* **Source text**
"""
# Wiring Help



## Cant.Git.Enuf (Jan 21, 2013)

Looking for someone to redo the wiring on my boat. I just purchased a 19' flats boat. I installed the trolling motor but need to get it all wired up. After looking through the existing wiring Id like to replace it all. 

Does anyone have a go to person around the area that could accomplish this?


----------



## Ocean Master (May 20, 2008)

I guess you're back in town. That's great..!!

Did you get blown up again?


----------



## Cant.Git.Enuf (Jan 21, 2013)

Ocean Master said:


> I guess you're back in town. That's great..!!
> 
> Did you get blown up again?


Haha I think only one more time since the last time I have seen you Keith! I was just about to send you a message.


----------



## Chapman5011 (Mar 7, 2013)

Get some beer and heavy gauge wire and a Saturday night. 
Your running two cables either to a fuse box or straight to the battery. 
You will have to pay good money$$$$ to get some one to wire it up for you. 
If you've already installed the unit, your half way done


----------



## Splittine (Nov 24, 2007)
"""
* **Dataset extract**
"""
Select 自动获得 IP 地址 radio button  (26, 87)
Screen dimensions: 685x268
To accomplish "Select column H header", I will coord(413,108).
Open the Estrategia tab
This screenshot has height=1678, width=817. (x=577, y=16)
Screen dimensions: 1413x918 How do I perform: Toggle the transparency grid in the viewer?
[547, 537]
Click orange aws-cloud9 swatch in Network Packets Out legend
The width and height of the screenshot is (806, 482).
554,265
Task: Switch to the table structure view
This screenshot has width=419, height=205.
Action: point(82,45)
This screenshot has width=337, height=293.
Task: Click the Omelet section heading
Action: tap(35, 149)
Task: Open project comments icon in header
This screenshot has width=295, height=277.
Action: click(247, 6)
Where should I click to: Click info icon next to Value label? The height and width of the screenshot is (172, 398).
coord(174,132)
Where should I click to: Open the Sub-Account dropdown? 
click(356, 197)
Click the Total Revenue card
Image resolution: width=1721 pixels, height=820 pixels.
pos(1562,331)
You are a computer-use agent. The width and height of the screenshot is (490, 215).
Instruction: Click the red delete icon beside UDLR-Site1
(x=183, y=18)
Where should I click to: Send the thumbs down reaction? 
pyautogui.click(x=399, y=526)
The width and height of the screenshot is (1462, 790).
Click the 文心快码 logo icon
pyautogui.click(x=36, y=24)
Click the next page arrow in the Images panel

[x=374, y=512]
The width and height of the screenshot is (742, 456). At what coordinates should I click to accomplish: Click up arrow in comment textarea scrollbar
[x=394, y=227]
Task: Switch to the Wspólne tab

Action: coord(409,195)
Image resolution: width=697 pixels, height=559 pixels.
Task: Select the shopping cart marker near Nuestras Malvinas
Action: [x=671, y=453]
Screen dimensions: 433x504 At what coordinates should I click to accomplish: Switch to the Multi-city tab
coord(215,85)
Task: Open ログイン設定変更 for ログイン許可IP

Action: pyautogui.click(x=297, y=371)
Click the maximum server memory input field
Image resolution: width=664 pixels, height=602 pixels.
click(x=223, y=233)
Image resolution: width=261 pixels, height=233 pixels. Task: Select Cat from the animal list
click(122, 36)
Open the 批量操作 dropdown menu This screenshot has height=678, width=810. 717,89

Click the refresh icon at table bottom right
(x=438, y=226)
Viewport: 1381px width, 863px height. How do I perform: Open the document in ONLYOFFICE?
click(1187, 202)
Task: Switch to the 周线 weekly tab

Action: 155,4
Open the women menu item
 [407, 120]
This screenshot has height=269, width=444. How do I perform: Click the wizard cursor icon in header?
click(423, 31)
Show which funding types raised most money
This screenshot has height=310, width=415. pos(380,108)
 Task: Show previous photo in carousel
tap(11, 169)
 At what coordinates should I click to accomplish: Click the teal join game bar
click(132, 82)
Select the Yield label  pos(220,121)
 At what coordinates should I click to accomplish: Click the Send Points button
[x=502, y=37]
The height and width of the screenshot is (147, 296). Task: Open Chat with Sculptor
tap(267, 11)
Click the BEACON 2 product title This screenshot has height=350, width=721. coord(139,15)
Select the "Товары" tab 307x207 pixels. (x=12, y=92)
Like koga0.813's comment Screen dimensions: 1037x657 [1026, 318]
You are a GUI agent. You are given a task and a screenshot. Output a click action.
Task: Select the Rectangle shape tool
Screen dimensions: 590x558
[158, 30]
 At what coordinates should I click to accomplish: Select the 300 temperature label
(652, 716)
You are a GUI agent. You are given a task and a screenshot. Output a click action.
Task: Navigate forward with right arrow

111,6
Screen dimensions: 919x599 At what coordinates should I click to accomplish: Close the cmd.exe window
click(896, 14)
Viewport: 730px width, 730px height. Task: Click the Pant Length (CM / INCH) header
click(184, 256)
"""
* **Aim of the exercise**
In the wiring help thread above, where does Chapman5011 say the two cables should run?

* **Finished task**
Either to a fuse box or straight to the battery.